RECORDS TO PROCESS Start Marker
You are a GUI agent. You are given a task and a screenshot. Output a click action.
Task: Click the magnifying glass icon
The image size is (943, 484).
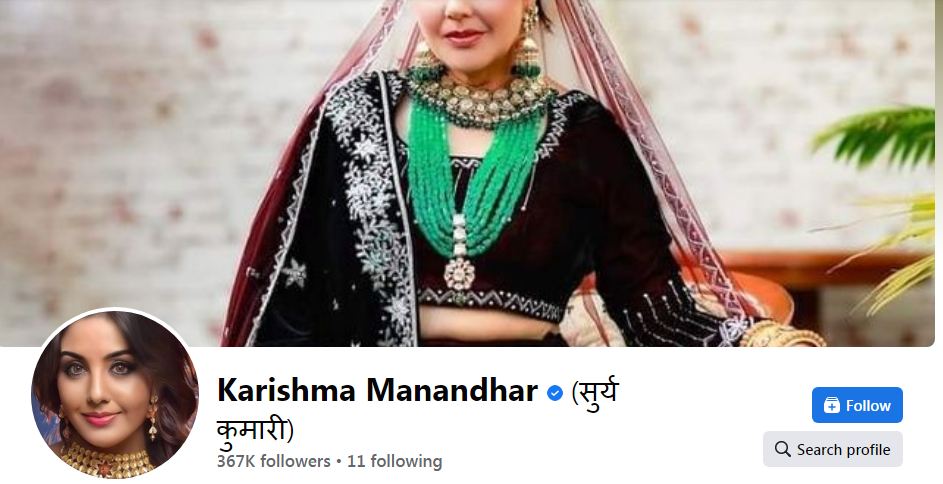[782, 449]
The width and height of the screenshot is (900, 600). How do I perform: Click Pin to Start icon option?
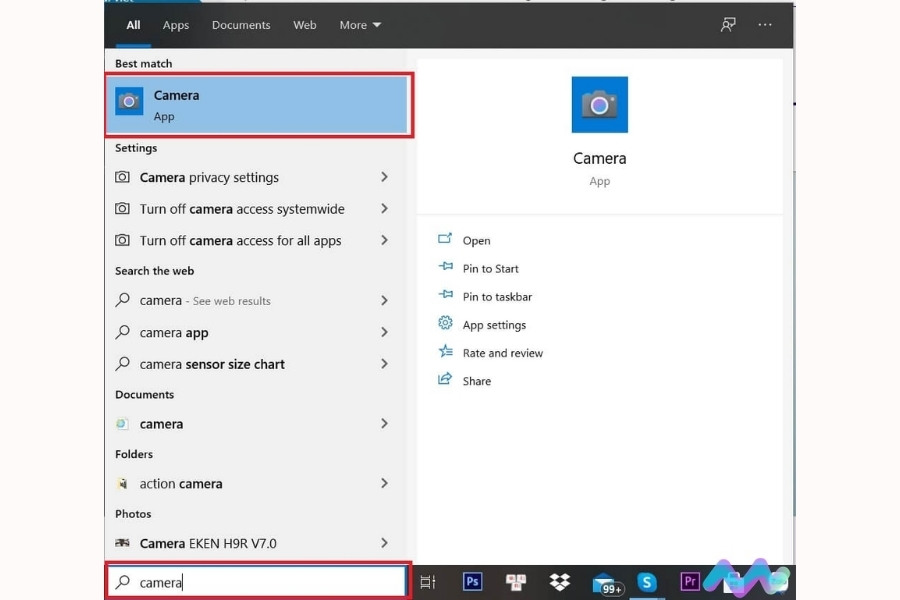point(490,268)
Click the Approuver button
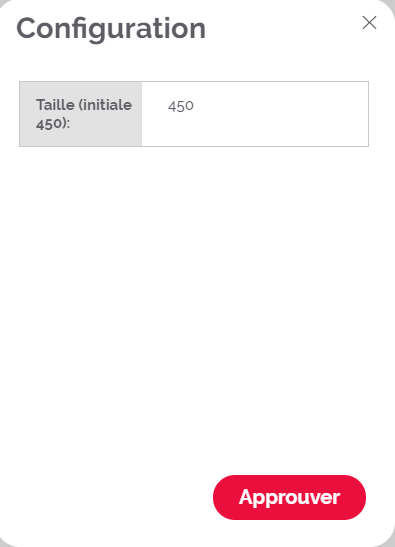The image size is (395, 547). [289, 497]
RECORDS TO PROCESS End Marker
WHAT TO WORK ON = When you reach the line that contains "The image size is (943, 484).", start reproducing, and continue word for word to the end of the records; skip all pictures.

RESULT OF THIS EXERCISE =
The image size is (943, 484).
[782, 449]
The width and height of the screenshot is (900, 600). How do I perform: Click Pin to Start icon option?
point(490,268)
Click the Approuver button
The image size is (395, 547). [289, 497]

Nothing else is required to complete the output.